Lyft cuts sales staff, reorganizes team as the startup chases Uber
Six months ago, Lyft Inc. made a big push into corporate travel, building a team of several dozen employees to pitch banks, consulting firms and other companies on its ride-hailing services. This month, more than a dozen of those employees were dismissed or reassigned, part of a change in direction for the company’s nascent sales efforts.
David Baga, Lyft’s chief business officer who oversees sales, said the changes affected 17 people, primarily in sales support and business operations. Lyft, the second-largest U.S. car-booking app, has about 1,500 employees in total. “We are optimizing our team to better match what we need in the market,” Baga said.
Lyft will focus more on governments and health-care organizations, Baga said. The San Francisco company, along with Uber Technologies Inc., has made headway in providing a complement or replacement for public transit in some U.S. cities. On Jan. 12, Lyft touted a partnership with the National MedTrans Network in New York City, where it’s facilitating 2,500 rides a week for medical appointments.
Business travel has been a steeper hill to climb. Expense accounts are dominated by Uber, with Lyft making only small inroads. Lyft doubled its share of corporate travel to 4.3 percent of ground transportation transactions last year, according to travel expense reporting service Certify. Uber had 52 percent.
But Baga said his business initiatives are growing. He said after the cuts, the size of his team is essentially unchanged because he’s added the team focused on transit and health care. Quarterly revenue from business-related projects grew 50 percent over the last three consecutive periods, Baga said. Lyft declined to provide revenue numbers. “We’re making tremendous progress in the businesses that have the highest propensity to travel,” Baga said. “We’re continuing to grow and are one of the fastest-growing initiatives.”

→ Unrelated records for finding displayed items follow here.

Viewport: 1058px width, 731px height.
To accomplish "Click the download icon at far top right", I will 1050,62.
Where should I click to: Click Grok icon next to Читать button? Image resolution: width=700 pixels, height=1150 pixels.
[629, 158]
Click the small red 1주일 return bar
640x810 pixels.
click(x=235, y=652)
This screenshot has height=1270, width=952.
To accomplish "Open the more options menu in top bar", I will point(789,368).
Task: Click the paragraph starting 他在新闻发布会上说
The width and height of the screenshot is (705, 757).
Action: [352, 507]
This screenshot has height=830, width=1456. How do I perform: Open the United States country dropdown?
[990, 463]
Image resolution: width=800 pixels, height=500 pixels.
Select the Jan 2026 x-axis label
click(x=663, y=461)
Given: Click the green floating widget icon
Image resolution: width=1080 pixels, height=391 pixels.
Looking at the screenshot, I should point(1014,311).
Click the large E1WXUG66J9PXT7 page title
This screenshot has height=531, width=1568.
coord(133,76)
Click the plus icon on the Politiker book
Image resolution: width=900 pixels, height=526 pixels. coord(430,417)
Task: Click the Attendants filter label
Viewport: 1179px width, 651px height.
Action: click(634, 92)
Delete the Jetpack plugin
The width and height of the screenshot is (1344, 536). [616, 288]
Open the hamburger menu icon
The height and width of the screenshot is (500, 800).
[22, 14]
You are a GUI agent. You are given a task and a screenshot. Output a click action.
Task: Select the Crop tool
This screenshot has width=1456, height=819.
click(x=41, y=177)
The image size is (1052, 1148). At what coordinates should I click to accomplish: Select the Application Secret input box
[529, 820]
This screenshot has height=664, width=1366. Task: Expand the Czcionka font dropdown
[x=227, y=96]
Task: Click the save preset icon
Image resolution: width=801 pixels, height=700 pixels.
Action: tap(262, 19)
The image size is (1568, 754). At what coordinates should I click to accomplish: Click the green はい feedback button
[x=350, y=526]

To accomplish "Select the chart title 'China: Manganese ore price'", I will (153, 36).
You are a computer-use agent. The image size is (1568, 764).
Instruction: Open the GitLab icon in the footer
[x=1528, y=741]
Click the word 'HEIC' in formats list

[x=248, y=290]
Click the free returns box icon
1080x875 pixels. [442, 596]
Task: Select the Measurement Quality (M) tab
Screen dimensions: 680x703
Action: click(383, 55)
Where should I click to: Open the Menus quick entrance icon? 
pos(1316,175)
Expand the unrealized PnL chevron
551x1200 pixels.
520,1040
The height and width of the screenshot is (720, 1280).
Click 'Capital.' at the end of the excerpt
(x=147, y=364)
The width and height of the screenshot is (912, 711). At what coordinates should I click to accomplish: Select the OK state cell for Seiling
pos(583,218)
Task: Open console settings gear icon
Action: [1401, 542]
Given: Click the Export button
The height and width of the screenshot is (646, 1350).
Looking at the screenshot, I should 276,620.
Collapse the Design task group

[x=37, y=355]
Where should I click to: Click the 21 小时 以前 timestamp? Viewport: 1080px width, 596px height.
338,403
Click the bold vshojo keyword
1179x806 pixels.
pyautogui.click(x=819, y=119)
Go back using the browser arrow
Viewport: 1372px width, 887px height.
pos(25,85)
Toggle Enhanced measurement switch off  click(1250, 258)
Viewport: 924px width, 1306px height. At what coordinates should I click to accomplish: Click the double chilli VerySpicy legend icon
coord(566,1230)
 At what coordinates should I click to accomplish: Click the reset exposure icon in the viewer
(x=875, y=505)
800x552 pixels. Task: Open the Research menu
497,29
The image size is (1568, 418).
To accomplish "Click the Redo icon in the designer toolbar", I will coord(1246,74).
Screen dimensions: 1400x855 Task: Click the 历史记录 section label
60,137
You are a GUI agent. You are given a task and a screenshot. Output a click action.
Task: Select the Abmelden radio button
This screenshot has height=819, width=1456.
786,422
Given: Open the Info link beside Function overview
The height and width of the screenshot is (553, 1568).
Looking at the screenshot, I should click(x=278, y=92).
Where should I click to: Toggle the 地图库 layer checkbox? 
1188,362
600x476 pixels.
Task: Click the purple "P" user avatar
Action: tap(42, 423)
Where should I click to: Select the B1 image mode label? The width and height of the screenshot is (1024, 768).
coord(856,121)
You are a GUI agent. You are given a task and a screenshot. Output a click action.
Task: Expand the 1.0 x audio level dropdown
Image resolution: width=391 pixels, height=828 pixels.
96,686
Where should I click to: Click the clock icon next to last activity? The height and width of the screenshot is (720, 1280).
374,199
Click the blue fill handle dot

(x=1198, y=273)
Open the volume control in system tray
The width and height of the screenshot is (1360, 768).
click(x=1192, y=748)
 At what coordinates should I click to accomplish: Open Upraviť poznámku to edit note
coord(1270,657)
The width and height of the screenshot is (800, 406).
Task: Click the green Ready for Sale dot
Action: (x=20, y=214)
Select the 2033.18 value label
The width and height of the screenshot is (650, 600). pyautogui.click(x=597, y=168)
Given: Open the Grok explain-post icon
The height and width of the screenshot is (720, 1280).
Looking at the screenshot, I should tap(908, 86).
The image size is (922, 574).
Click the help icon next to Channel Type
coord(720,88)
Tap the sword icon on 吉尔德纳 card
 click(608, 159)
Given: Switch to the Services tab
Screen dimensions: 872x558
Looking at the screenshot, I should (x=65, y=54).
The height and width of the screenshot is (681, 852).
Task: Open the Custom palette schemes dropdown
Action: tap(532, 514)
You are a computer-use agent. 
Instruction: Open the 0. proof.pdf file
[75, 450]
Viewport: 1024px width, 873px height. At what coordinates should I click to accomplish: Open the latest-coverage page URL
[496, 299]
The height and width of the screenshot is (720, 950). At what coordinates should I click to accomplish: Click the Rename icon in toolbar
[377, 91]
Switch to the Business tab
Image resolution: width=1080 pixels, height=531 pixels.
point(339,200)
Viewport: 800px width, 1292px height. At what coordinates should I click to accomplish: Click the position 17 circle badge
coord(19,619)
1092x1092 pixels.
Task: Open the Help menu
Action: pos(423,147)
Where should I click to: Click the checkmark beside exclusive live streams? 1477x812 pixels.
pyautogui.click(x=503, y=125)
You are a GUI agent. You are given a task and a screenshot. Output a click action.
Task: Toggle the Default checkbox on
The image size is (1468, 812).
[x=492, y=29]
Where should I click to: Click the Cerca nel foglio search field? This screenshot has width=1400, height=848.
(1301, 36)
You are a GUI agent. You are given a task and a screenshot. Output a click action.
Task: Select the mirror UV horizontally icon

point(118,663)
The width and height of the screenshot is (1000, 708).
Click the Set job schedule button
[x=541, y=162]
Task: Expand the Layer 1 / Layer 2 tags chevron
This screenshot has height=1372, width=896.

Uber has always had an advantage in business travel, with its fleet of black cars serving as a starting point in many cities. The company has Travis Bogard, a former executive at gadget startup Jawbone Inc., running its 100-person team of corporate sales and Uber Enterprise product developers. The company said it has more than 50,000 companies using Uber Enterprise, including Accenture Plc, Barclays Plc, Blue Apron Inc., Goldman Sachs Group Inc. and Salesforce.com Inc. This number is expected to at least double by midyear, generating an estimated $1.5 billion in revenue this year, an Uber spokeswoman said.
John Zimmer, Lyft’s co-founder and president, hoped to rely partly on a friendlier brand to win over corporate customers. He said in June that his goal was to seize a majority share of the market. While Lyft has successfully signed up some companies to make Lyft their preferred travel option, that doesn’t often stop employees from using Uber.
Lyft has made more significant headway by marketing directly to consumers. Its share of big U.S. cities is 20 percent to 40 percent. It cut fares this month by about 1 percent as it prepares to roll out service in 100 more cities around the country. The job cuts at Lyft came as a more cost-conscious company aims to turn a profit by 2018, Bloomberg reported this month.